**The data:**

====

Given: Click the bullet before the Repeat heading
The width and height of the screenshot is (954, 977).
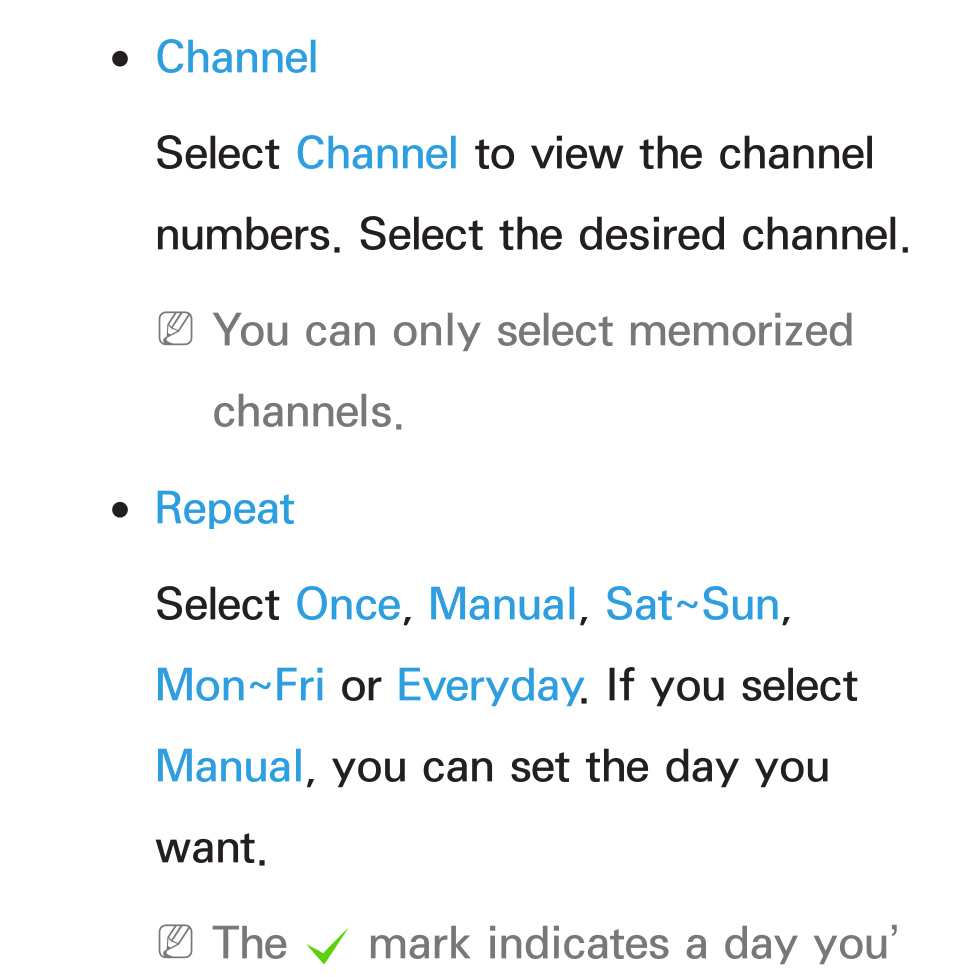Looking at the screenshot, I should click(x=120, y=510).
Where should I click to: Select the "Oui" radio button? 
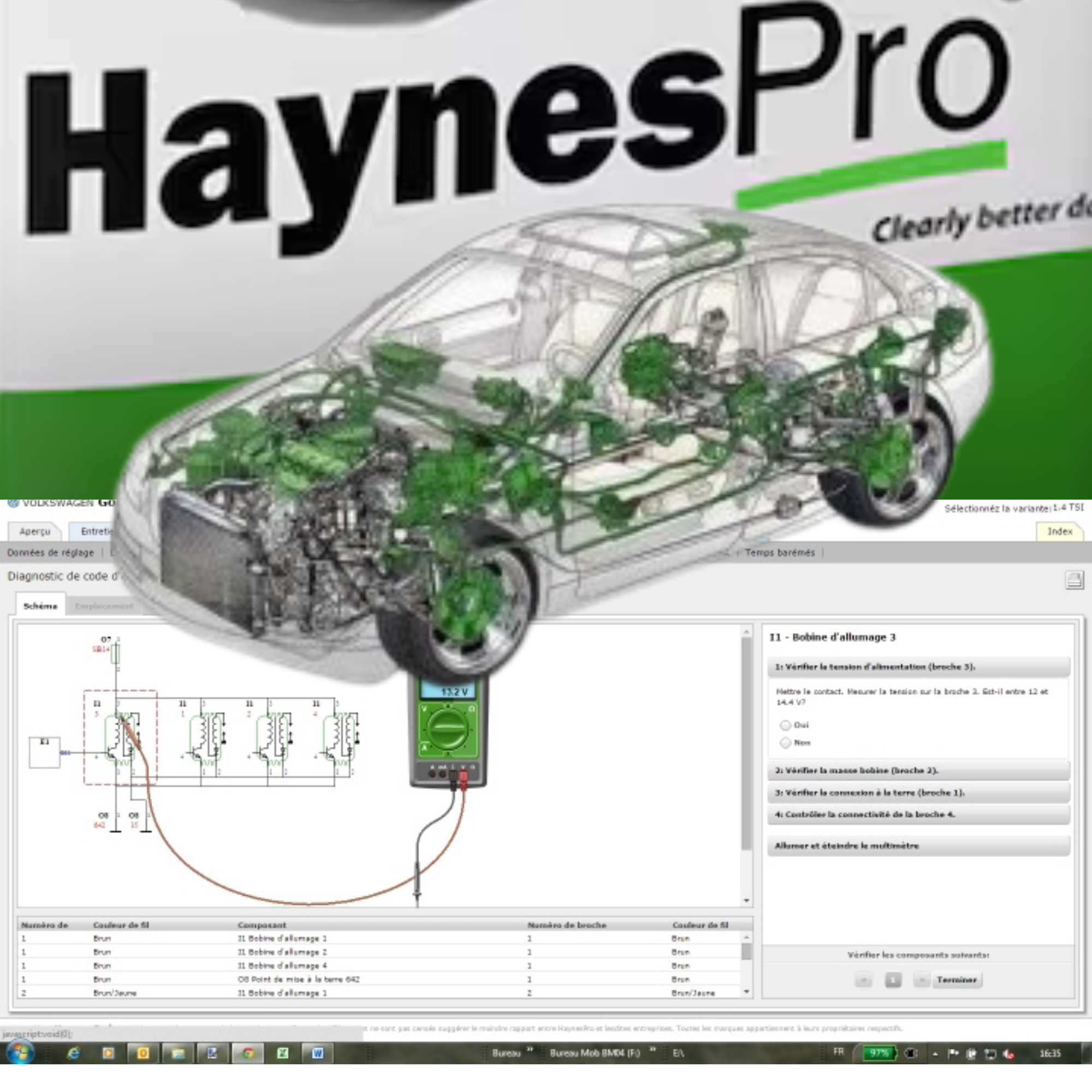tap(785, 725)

====

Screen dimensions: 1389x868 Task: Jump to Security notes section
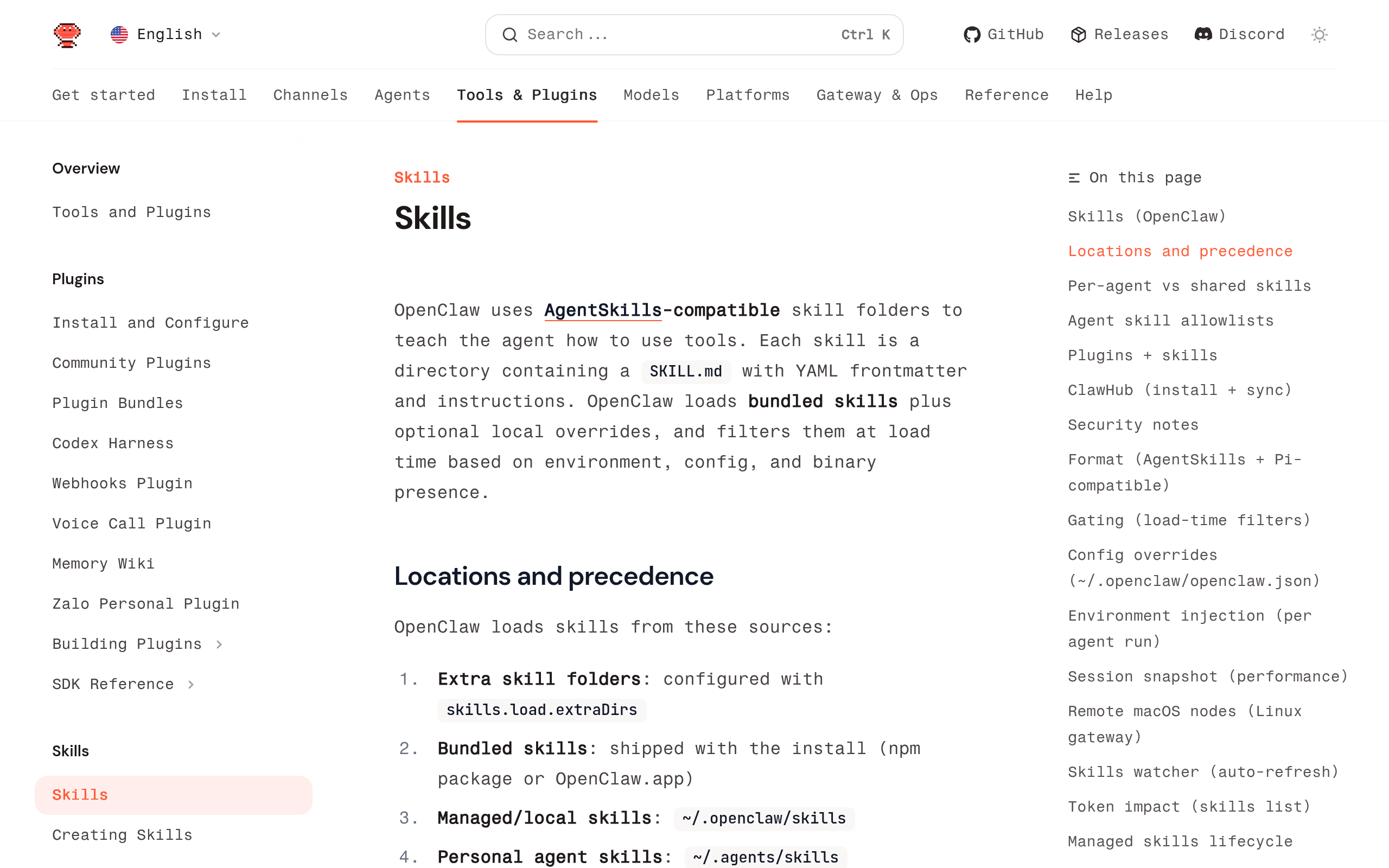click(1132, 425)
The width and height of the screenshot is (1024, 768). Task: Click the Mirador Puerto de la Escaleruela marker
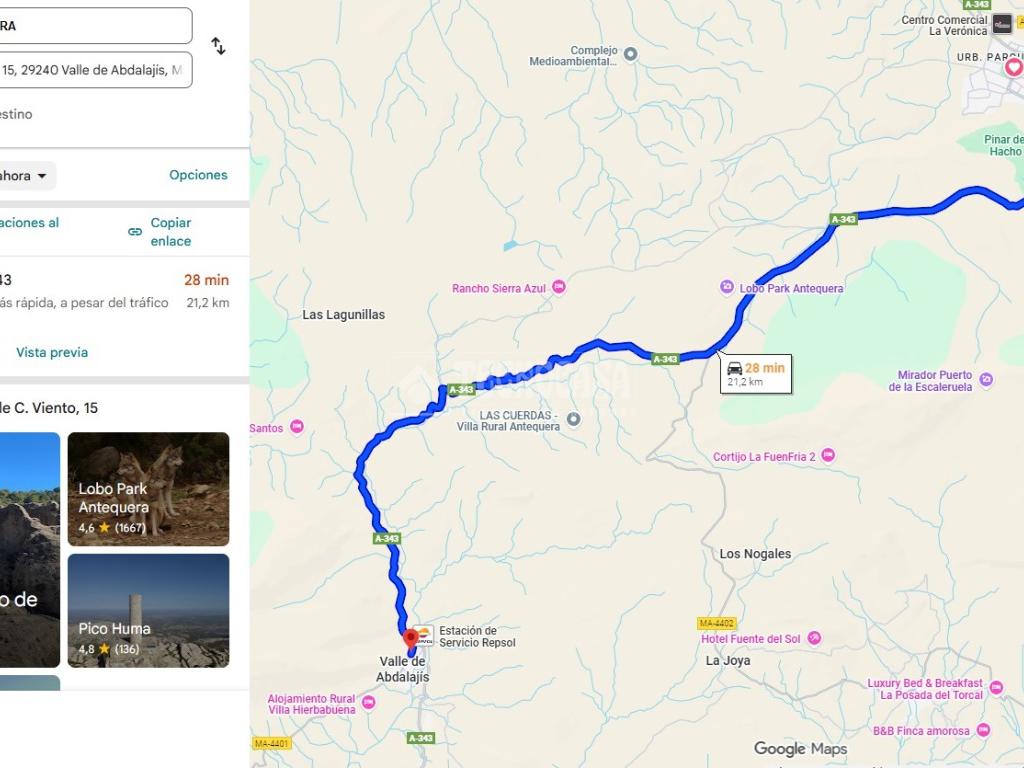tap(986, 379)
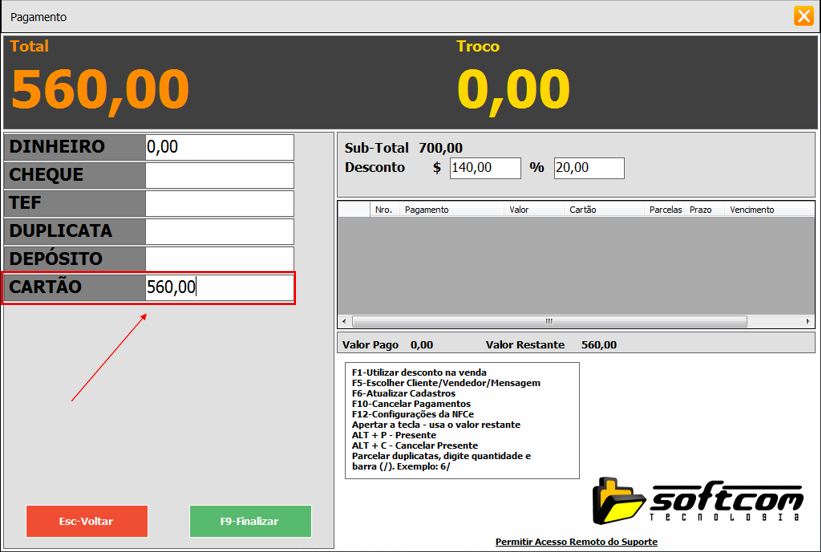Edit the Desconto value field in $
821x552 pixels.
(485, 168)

====

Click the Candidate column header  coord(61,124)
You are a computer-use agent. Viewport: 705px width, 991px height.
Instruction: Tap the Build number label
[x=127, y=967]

====

**What you are asked to do:** Copy every line above that contains the string "Task", matching case exactly.

**Exercise result:**
Screen dimensions: 1389x868 Task: Jump to Security notes section
The width and height of the screenshot is (1024, 768). Task: Click the Mirador Puerto de la Escaleruela marker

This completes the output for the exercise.